I went back and read Isaiah 52 and 53 again. The passage that parallels Jesus’ struggling begins with these words: “How beautiful is the person who comes over the mountains to bring good news, who announces peace and brings good news, who announces salvation and says to Jerusalem, ‘Your God is King’” (Isaiah 52:7, New Century Version throughout).

Isaiah 53 ends by telling us: “He willingly gave his life and was treated like a criminal. But he carried away the sins of many people and asked forgiveness for those who sinned.” This is reason to rejoice! We don’t rejoice in the excruciating details of how Jesus died, but in the fact that in undying love he willingly gave himself for us. He took our suffering, our pain, our wrong, and our evil (verses 4-6), in order to “make many people right with God (verse 11).

This is why the Lord’s Supper is a time of celebration. The sacrifice of Jesus gives us reason to rejoice. The message of Passion Week is good news! It’s a message of joy, triumph and glory, not a message of sadness and guilt.

My pastor believed he was doing right by helping us feel all the more guilty about our sins by focusing on all the gory details of death by crucifixion.

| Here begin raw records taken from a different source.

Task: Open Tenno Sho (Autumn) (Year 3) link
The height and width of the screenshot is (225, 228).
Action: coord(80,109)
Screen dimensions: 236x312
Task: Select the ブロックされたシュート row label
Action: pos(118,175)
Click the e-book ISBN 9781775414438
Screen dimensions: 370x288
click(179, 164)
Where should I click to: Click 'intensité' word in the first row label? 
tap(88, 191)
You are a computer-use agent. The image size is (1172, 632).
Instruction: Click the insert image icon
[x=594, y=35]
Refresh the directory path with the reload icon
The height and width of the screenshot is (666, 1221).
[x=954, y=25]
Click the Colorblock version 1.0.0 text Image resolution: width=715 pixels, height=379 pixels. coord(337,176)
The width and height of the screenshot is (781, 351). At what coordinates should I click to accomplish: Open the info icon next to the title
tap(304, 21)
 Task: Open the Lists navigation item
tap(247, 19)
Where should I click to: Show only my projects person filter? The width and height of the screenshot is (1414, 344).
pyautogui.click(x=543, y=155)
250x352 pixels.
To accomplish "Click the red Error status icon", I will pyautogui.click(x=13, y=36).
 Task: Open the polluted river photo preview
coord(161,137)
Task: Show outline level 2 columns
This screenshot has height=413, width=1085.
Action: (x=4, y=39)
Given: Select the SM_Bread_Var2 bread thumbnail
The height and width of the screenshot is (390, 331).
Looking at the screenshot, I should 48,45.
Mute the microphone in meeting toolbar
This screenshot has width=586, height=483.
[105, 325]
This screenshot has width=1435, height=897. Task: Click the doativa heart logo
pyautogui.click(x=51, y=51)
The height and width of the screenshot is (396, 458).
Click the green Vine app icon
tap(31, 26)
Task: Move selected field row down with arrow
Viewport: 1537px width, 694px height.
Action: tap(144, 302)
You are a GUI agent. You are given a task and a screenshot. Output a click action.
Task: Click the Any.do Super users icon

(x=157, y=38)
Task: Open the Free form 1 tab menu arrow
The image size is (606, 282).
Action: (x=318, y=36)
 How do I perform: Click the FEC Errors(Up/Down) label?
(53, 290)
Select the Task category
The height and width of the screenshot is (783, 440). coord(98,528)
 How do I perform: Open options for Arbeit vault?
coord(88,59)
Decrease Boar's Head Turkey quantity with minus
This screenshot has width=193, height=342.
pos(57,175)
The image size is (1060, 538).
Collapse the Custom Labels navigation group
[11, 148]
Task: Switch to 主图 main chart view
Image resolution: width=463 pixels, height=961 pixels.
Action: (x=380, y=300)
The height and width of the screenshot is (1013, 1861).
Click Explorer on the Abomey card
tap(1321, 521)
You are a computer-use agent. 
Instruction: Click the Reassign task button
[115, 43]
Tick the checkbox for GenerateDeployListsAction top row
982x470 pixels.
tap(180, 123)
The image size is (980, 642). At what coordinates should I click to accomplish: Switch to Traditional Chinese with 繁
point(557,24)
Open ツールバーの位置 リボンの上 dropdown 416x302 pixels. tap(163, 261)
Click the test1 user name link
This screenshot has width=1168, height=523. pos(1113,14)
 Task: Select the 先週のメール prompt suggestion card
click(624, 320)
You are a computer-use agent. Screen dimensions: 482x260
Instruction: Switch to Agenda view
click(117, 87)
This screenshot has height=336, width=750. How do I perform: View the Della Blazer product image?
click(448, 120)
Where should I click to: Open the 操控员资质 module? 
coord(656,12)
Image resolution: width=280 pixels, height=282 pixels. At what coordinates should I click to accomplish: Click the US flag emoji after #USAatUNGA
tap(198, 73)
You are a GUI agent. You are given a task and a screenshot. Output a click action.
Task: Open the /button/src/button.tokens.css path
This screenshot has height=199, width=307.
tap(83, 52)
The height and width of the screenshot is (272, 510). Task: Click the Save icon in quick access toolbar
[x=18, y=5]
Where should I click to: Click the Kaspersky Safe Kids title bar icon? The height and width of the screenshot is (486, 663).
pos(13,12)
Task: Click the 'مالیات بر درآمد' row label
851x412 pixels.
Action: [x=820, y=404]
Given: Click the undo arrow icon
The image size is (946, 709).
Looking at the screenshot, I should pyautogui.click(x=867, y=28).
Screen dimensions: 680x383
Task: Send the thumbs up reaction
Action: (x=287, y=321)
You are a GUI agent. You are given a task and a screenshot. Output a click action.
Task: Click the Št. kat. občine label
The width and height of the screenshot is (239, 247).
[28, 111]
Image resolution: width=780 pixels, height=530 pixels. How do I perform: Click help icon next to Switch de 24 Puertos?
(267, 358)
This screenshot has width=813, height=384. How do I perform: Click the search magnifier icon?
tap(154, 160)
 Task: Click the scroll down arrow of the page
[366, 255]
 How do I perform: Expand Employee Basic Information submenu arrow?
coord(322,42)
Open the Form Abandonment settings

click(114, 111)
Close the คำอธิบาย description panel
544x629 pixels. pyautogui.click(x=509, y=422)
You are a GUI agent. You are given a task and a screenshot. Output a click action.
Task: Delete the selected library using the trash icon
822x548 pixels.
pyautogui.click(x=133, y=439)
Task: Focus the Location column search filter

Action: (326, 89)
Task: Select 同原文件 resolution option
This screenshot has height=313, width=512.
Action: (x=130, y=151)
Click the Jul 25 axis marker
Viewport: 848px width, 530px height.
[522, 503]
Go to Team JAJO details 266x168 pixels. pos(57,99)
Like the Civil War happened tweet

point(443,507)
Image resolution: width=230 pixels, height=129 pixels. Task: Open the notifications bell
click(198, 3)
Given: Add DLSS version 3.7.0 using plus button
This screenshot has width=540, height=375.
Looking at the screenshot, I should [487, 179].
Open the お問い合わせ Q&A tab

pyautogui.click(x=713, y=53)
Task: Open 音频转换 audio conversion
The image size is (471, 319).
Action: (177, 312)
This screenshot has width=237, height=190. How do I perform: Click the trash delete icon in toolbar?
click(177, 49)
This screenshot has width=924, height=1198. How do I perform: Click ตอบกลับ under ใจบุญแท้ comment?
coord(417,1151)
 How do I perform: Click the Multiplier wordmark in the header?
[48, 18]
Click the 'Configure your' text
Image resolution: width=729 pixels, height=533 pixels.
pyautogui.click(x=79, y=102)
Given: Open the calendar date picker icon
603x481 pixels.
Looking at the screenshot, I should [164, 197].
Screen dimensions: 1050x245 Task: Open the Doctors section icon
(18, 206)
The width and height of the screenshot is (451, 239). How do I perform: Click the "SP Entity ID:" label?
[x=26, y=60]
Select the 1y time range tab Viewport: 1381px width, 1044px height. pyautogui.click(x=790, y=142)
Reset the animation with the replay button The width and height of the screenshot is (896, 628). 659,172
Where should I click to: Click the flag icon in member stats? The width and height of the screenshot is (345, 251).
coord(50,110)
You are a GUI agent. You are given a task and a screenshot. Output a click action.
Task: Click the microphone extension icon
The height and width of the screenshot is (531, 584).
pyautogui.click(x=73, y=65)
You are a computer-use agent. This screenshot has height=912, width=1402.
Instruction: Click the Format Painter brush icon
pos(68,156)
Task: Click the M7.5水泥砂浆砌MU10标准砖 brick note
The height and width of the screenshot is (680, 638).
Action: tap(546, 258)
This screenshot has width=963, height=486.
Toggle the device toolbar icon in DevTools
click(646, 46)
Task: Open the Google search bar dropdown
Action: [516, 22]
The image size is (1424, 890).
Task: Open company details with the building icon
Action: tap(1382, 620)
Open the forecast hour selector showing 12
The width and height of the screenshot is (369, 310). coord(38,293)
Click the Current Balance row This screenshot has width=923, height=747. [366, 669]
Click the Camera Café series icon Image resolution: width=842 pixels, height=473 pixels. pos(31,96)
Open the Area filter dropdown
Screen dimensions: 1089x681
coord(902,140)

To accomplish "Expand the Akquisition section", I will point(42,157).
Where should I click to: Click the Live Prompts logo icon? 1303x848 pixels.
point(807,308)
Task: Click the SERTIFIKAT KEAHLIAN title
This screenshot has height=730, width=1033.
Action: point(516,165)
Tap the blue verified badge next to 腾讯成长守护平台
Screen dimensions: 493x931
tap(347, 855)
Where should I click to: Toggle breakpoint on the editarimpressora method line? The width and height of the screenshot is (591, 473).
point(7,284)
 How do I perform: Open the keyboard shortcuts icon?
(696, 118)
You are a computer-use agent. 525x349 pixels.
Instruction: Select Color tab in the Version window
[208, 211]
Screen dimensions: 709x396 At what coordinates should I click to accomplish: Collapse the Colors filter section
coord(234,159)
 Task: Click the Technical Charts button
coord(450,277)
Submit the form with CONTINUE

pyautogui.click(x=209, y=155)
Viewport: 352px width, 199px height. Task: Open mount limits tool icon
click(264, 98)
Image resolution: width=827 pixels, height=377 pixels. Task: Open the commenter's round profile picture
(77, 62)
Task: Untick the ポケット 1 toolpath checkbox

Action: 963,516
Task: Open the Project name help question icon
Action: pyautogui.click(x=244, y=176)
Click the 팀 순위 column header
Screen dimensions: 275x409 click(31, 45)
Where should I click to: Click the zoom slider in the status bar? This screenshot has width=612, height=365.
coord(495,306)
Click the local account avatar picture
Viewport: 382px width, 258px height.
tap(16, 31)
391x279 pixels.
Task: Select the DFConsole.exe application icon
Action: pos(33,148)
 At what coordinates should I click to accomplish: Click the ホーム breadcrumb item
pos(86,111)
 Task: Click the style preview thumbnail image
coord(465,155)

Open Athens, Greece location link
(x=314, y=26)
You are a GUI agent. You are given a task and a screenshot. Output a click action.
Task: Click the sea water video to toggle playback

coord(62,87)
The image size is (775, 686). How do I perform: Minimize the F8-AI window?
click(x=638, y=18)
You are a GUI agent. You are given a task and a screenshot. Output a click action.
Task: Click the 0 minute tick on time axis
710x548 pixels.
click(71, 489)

He believed he could motivate us to follow God through guilt. But guilt wasn’t the approach Jesus used.

Knowing I have a Savior, I don’t need to wallow in guilt. Instead, I follow and I worship my Savior in joy, praise and adoration as I join him on his journey of sharing his love and life with others.

Passion Week is a reminder that Jesus, who is in perfect communion with the Father, wants every one of us to share in that joyous relationship. He became sin for us, bearing our burdens, so that we could become righteous, bearing his perfection. He is the one who reminds us that nothing can ever snatch us out of his hands.

Paul put it this way in Romans 8:38-39, “I am sure that neither death, nor life, nor angels, nor ruling spirits, nothing now, nothing in the future, no powers, nothing above us, nothing below us, nor anything else in the whole world will ever be able to separate us from the love of God that is in Christ Jesus our Lord.”

Passion Week is no time to bathe in guilt; it’s time for celebration. He died for us all, but now he is risen, he is risen indeed!